From the data that follows, print exactly the lines starting at the one containing "Viitasaaren Viestin seuravaatteet (189, 158)" and ending at the one containing "Yleisurheilujaoston muokattu… (188, 140)"; include both of them and nothing more.

- [DATA EXCERPTS]:
****************************************

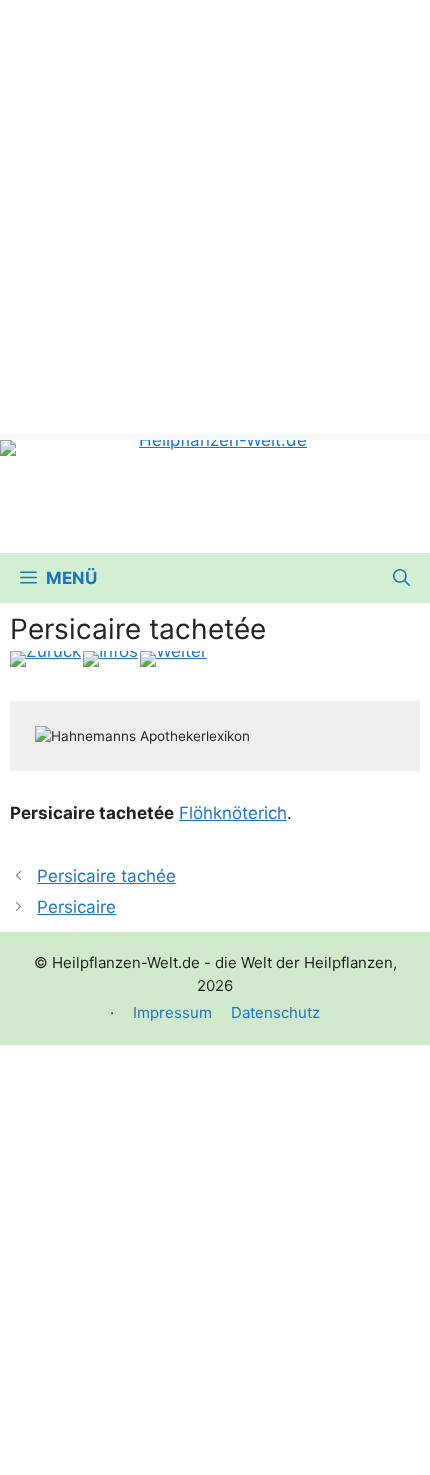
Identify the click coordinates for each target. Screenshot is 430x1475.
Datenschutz (275, 1012)
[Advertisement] (215, 215)
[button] (401, 578)
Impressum (172, 1012)
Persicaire (76, 907)
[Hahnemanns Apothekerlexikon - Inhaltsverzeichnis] (110, 659)
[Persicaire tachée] (45, 659)
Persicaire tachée (106, 876)
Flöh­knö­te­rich (233, 813)
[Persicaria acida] (173, 659)
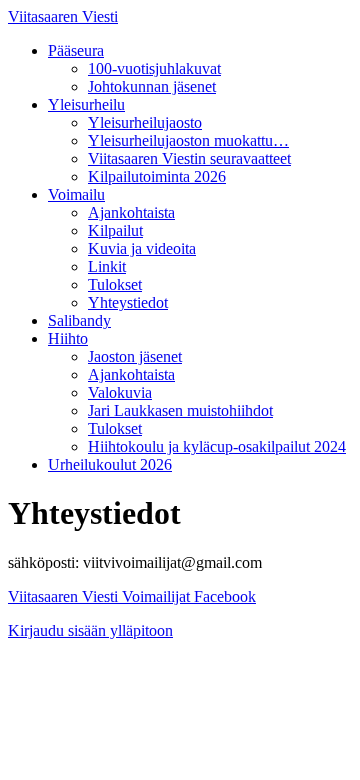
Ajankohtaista (131, 212)
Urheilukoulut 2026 (110, 464)
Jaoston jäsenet (135, 356)
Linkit (107, 266)
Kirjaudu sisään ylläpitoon (90, 630)
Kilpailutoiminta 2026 (157, 176)
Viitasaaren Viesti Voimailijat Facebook (132, 596)
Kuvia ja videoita (142, 248)
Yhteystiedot (128, 302)
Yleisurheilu (86, 104)
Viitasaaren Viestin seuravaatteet (189, 158)
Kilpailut (115, 230)
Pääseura (76, 50)
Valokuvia (120, 392)
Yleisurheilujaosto (145, 122)
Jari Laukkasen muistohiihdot (180, 410)
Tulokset (115, 284)
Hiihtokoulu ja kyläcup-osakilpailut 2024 (217, 446)
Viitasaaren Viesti (63, 16)
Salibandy (79, 320)
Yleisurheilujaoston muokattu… (188, 140)
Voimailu (76, 194)
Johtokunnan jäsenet (152, 86)
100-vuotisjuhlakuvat (154, 68)
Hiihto (68, 338)
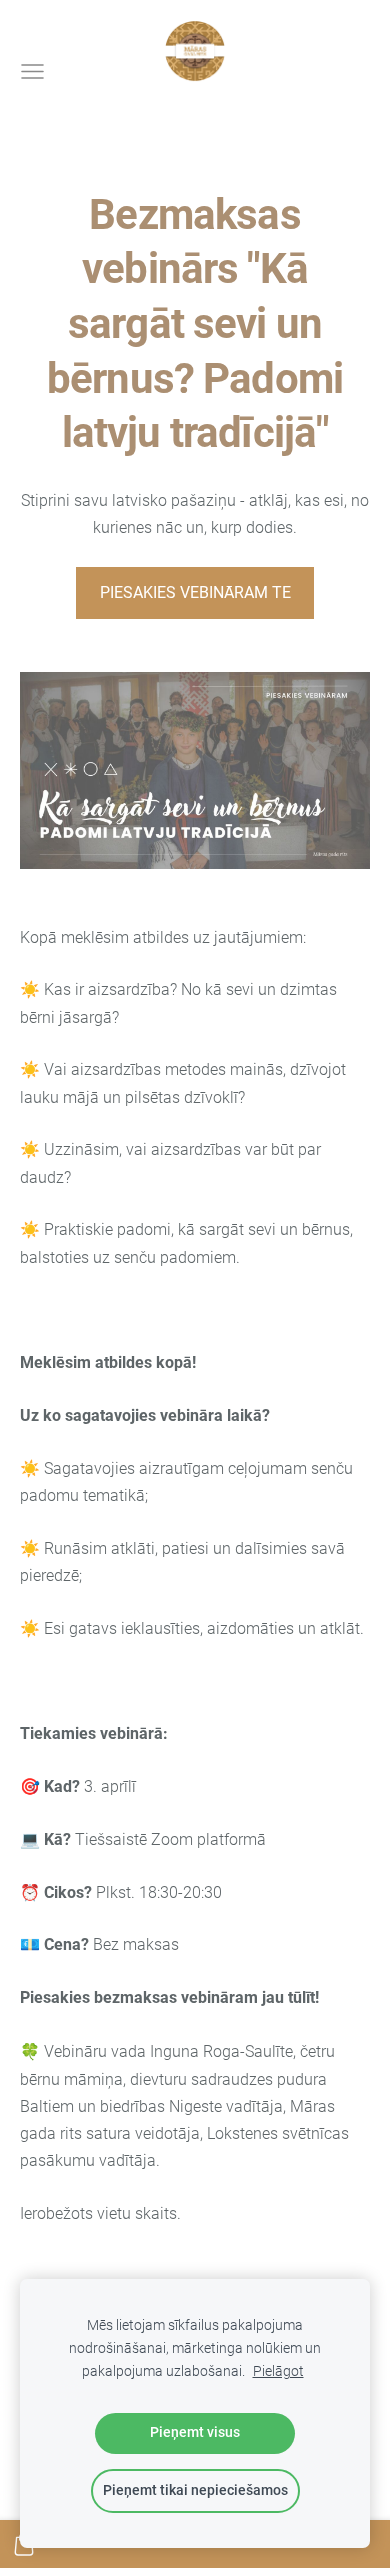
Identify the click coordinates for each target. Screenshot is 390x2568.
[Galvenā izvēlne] (32, 71)
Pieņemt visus (195, 2432)
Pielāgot (278, 2371)
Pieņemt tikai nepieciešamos (195, 2490)
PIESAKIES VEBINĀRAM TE (195, 592)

****************************************

- [TASK RESULT]:
Viitasaaren Viestin seuravaatteet (189, 158)
Kilpailut (115, 230)
Pääseura (76, 50)
Valokuvia (120, 392)
Yleisurheilujaosto (145, 122)
Jari Laukkasen muistohiihdot (180, 410)
Tulokset (115, 284)
Hiihtokoulu ja kyläcup-osakilpailut 2024 (217, 446)
Viitasaaren Viesti (63, 16)
Salibandy (79, 320)
Yleisurheilujaoston muokattu… (188, 140)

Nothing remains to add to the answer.